Problem to work on
Write out the part of the listing that starts at the line containing "Click the purple" and ends at the line containing "The image size is (319, 271).", with both of those lines included. Reproduce only that part.

Exercise data
■ ■ ■ ■ ■
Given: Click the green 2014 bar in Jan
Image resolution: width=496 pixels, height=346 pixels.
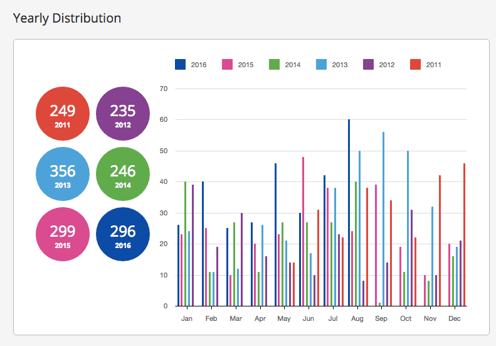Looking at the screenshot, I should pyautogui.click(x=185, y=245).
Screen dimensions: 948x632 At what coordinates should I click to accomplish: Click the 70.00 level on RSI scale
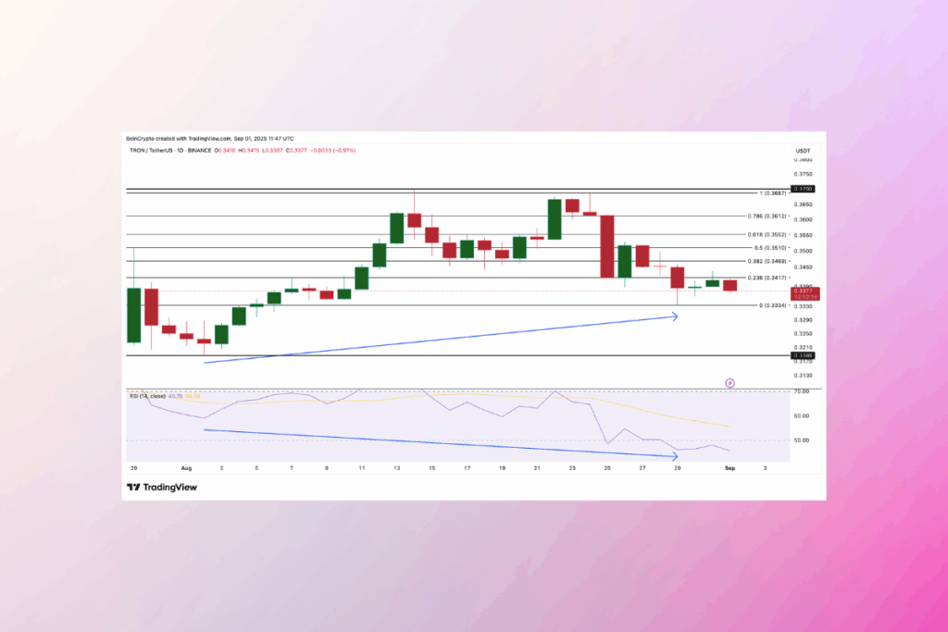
■ ■ ■ ■ ■
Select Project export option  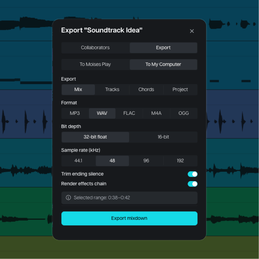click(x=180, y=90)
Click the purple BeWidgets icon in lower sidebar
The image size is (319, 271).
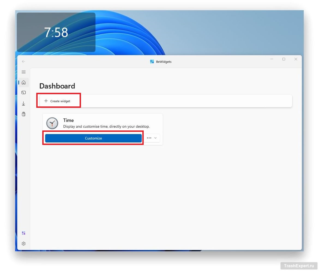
■ ■ ■ ■ ■
Reply to the exercise
Click the purple BeWidgets icon in lower sidebar
The image size is (319, 271).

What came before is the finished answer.